No Failure to Perform. The board explained that FAR 31.201-2 limits allowable costs to those that are “reasonable.” In granting the delay REA, the prime concluded that the burden of idle time delay costs was on the government and the subcontract allowed an adjustment in the event of delay due to a government failure to perform its prime contract responsibilities. According to the prime, the government did not meet its task order obligation to provide convoys within sufficient time to prevent the subcontractor’s trailers and trucks from having to wait at the border, and if it could not provide immediate access to secured convoys, the government was obligated to alter the prime’s period of performance. However, a prudent person in the conduct of a competitive business would not have concluded that it owed the subcontractor monetary compensation because of the timing of the government’s convoy assignments. Nothing in the task order or the subcontract identified a specific time for placing trailers into secured convoys, so there was no right to expect the military to place trailers arriving at the staging areas into convoys the very next day, as the subcontractor’s delay model assumed.

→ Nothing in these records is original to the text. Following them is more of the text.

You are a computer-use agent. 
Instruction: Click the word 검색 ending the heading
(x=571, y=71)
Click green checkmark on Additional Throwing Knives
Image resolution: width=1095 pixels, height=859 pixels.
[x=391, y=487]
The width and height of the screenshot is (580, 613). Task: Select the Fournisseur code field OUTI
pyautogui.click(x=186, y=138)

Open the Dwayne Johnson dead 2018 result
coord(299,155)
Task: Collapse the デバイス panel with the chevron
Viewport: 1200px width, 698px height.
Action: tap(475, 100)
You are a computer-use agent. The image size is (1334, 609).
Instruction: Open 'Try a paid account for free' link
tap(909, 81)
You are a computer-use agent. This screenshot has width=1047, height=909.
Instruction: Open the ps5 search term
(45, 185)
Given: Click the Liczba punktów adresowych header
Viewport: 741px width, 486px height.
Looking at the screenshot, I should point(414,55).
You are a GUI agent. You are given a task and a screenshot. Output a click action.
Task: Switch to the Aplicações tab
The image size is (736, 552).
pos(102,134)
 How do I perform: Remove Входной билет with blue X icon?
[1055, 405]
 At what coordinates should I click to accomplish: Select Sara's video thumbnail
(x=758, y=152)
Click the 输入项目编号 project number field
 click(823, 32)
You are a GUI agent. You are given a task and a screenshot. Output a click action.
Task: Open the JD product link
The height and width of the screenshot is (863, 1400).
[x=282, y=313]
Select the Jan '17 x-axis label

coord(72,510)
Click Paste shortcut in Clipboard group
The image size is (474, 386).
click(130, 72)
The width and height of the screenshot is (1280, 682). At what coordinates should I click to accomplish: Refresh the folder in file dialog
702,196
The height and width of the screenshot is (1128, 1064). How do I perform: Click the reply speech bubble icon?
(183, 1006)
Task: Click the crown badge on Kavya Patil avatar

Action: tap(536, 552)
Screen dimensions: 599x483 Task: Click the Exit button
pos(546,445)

REAs Not Cost-Based. Moreover, even if the government did not follow the contract’s convoy scheduling responsibilities and delayed the subcontractor, the prime did not show a prudent person would have incurred the payments it made to the subcontractor. The subcontractor’s delay model, which was based on general market prices, was not realistic and did not approximate the contractor’s actual delay costs. Finally, the double handling REA suffered from similar flaws. Although the double handling might have constituted changed work under the task order, the subcontractor based its REA on rates and prices for its equipment and services, not costs. As with the delay REA, the prime focused solely on the subcontractor’s price demands for its services and its own opinions about price reasonableness, and it was indifferent to the subcontractor’s costs. The prime also did not verify what additional equipment the subcontractor used to perform the changed work. (Kellogg Brown & Root Services, Inc., ASBCA, ¶95,639).